┌─ RECORDS FOR THIS TASK

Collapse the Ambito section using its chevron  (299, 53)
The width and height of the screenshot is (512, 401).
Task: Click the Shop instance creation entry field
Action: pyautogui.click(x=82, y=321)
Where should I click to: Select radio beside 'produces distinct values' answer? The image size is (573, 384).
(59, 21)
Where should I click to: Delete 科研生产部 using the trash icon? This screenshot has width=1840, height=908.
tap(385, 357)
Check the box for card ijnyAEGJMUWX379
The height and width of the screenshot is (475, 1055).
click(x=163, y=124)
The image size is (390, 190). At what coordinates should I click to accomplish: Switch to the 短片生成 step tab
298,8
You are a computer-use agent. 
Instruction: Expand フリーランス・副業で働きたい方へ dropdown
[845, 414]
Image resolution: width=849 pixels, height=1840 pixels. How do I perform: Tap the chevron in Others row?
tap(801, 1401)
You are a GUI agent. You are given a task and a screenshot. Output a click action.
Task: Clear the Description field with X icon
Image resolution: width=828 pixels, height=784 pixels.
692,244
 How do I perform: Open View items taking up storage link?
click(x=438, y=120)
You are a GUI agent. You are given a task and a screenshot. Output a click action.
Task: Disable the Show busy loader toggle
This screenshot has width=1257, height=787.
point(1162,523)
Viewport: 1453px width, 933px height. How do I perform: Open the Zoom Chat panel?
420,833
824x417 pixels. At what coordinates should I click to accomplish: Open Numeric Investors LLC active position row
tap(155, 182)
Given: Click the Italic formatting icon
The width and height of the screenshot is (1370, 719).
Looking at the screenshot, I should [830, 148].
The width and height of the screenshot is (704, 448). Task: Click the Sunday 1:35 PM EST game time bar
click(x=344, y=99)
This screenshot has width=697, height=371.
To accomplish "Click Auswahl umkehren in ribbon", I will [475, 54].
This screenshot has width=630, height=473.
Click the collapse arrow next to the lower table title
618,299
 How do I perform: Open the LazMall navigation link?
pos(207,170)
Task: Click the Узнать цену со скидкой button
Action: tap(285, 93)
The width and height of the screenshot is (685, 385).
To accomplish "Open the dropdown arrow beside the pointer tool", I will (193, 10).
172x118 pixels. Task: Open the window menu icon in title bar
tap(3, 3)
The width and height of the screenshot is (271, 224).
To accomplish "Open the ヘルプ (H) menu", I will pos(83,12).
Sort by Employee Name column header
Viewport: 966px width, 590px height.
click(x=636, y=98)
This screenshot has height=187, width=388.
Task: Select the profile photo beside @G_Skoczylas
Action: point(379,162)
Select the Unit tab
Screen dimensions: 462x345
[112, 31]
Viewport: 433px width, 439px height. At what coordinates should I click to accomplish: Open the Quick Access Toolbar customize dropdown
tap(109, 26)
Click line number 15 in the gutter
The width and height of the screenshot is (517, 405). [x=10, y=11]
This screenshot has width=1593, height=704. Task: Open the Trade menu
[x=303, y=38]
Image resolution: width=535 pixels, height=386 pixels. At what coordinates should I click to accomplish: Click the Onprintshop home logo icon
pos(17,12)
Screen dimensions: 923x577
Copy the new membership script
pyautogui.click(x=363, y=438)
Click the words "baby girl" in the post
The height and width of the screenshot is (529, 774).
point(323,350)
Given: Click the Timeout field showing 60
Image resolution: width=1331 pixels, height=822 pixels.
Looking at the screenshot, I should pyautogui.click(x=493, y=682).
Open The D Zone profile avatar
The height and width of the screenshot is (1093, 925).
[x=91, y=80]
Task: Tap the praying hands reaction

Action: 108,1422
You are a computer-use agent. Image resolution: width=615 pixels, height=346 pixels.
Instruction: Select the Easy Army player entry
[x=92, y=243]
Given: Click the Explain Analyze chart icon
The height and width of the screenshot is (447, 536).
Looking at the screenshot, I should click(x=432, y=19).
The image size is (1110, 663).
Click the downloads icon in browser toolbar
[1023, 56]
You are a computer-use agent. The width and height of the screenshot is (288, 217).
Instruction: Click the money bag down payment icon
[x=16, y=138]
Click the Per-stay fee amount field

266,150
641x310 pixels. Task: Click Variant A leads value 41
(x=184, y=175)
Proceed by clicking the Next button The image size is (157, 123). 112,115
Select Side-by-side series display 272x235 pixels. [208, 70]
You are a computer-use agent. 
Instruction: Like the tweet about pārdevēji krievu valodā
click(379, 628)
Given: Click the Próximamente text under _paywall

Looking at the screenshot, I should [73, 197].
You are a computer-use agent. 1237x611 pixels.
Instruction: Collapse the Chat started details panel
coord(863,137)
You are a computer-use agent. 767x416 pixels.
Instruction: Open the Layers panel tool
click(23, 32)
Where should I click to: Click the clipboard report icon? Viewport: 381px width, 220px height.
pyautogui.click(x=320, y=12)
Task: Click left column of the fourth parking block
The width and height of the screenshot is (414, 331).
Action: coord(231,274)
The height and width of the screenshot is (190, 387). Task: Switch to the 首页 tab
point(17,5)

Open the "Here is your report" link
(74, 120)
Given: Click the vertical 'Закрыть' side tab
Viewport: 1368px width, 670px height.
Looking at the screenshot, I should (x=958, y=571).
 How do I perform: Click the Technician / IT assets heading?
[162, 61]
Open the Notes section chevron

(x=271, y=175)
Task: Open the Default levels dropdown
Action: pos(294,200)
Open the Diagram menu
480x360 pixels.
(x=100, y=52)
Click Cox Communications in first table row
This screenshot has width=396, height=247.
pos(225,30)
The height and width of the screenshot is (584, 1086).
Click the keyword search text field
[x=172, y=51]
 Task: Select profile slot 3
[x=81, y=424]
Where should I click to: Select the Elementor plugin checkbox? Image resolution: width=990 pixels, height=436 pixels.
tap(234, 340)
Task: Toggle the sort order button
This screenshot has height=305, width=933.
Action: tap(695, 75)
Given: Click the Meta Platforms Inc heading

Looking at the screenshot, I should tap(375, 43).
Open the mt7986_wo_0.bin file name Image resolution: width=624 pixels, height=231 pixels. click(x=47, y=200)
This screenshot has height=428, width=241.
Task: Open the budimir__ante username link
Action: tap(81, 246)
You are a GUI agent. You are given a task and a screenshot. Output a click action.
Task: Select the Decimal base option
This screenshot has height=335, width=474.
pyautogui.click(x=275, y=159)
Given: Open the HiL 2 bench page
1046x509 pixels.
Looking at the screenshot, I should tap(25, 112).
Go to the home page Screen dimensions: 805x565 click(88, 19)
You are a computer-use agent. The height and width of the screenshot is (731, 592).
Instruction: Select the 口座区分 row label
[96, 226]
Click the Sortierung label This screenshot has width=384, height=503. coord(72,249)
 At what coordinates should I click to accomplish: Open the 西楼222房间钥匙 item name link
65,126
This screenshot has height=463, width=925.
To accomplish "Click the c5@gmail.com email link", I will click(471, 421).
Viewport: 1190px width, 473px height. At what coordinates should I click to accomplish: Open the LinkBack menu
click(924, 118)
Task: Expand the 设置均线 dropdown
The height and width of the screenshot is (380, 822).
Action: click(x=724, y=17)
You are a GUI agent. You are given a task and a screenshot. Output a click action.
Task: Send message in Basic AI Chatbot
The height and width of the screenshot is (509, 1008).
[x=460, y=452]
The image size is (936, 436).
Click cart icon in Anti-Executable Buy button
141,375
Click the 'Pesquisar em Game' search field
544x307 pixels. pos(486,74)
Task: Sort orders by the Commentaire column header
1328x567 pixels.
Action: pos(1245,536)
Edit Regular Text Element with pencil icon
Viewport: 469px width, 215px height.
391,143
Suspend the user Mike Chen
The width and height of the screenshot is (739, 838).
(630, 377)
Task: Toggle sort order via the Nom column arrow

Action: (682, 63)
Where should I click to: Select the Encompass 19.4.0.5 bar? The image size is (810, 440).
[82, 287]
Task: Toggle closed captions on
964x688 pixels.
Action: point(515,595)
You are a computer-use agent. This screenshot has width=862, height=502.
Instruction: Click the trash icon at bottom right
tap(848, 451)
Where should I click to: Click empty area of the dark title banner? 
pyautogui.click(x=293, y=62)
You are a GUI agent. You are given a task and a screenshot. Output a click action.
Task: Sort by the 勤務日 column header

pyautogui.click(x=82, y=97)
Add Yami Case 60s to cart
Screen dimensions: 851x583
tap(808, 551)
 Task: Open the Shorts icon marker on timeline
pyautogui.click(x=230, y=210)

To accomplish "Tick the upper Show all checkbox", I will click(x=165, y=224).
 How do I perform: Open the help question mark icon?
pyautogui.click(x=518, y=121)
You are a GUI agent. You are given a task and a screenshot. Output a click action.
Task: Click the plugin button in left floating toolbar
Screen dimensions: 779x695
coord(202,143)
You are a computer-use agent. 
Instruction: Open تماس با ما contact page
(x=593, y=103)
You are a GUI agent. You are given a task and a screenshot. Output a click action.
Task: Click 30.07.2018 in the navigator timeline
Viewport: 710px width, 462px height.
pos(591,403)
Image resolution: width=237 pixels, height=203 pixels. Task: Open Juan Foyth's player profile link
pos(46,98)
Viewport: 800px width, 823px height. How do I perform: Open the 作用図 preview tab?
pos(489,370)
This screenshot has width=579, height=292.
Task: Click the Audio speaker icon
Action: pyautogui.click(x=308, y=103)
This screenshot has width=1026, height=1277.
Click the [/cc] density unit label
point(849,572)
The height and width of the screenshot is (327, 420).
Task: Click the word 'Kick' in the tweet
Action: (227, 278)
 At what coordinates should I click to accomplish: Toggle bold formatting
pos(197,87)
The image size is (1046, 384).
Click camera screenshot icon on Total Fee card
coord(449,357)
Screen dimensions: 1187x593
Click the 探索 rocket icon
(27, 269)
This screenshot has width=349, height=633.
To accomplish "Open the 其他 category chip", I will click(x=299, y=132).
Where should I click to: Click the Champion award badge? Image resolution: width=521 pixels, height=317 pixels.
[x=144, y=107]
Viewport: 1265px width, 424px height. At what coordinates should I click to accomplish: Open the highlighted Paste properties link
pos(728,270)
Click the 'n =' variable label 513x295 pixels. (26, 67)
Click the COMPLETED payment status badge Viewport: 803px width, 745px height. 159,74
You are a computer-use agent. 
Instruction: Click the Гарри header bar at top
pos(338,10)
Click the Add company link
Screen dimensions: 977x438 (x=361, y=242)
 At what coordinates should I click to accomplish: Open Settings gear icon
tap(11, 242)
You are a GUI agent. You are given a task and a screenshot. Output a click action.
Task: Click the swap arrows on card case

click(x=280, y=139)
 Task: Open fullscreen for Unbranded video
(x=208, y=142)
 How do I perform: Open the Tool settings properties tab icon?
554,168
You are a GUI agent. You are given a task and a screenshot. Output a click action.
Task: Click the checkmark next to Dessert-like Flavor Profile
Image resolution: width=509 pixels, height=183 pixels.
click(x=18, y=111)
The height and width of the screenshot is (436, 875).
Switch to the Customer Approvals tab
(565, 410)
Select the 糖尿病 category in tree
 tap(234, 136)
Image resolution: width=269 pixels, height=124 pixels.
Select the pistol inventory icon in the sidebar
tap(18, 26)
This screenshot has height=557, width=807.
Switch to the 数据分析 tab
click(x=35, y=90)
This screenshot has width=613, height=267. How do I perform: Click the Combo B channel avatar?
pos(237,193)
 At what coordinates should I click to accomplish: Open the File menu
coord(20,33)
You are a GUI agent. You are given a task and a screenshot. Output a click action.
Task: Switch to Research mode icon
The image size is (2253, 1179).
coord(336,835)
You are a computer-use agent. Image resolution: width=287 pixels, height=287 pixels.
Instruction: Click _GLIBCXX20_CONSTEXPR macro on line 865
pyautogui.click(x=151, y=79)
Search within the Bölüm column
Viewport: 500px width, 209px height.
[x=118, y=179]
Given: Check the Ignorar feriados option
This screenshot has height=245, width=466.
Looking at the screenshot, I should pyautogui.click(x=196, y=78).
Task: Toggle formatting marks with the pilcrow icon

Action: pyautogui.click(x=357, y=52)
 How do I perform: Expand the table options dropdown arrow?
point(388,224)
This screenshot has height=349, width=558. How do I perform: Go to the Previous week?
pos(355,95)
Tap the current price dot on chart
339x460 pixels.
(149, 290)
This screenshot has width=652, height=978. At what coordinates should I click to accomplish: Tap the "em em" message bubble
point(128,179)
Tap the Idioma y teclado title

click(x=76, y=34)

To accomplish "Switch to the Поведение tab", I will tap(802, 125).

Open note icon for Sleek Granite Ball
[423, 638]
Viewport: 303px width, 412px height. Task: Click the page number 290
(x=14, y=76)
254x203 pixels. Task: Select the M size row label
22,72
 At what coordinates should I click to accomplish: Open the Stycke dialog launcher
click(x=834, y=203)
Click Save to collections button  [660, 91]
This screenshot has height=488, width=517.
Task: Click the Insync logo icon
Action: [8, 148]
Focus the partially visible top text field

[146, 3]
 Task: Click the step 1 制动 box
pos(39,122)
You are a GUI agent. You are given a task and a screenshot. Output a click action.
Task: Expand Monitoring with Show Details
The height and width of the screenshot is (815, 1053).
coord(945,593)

└─

PROBLEM REQUIREMENTS:
Copy each line holding the word "left" from the listing above.

YOUR RESPONSE:
Task: Click left column of the fourth parking block
Task: Click the plugin button in left floating toolbar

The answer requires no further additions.